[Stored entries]
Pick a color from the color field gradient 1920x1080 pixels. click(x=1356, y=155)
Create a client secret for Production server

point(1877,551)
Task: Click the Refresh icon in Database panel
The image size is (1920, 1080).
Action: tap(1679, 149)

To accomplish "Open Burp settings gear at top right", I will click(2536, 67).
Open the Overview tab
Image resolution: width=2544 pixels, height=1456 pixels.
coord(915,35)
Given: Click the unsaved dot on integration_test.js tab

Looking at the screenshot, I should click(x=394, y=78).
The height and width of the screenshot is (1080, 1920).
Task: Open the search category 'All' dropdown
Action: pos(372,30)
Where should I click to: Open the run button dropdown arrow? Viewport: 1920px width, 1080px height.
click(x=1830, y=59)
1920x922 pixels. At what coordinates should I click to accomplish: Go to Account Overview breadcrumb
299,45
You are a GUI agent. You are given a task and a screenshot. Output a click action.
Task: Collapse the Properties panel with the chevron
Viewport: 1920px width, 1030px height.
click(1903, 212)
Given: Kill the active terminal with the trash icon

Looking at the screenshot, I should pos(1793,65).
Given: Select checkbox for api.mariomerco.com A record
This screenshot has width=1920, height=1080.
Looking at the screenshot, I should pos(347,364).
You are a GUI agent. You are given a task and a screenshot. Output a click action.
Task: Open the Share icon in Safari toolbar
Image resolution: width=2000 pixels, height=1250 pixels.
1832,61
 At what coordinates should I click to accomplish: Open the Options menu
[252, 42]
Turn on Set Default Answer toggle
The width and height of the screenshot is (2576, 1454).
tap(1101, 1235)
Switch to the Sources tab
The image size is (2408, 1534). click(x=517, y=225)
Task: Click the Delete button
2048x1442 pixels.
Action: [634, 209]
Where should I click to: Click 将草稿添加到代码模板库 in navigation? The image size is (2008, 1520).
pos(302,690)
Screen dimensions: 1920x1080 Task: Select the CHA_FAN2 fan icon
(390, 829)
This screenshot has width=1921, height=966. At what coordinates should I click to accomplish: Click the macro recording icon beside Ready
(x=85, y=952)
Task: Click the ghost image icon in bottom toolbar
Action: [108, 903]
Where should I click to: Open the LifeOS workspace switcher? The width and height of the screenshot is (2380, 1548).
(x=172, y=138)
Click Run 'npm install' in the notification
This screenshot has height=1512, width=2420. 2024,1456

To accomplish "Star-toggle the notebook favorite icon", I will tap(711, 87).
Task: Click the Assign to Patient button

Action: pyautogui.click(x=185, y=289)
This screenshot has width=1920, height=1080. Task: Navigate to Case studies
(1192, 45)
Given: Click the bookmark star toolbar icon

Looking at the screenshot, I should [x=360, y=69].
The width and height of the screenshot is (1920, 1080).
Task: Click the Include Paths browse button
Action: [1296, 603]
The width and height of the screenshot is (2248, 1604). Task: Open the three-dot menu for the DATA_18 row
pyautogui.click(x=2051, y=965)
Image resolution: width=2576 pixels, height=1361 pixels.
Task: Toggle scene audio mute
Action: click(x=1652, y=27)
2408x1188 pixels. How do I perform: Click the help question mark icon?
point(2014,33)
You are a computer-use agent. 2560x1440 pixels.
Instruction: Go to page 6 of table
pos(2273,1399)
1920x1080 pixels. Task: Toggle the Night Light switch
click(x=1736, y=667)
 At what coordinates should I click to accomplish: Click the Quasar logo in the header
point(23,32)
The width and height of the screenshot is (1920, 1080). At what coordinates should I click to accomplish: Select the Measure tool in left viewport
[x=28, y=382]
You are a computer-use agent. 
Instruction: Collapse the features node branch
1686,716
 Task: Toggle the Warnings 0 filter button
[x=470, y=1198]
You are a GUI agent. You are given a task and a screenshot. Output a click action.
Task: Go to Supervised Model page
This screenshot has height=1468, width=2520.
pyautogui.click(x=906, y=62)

BRIEF. Wherever a line in the data above holds the word "will", copy that line.

RESPONSE TO THE TASK.
To accomplish "Open Burp settings gear at top right", I will click(2536, 67).
To accomplish "Star-toggle the notebook favorite icon", I will tap(711, 87).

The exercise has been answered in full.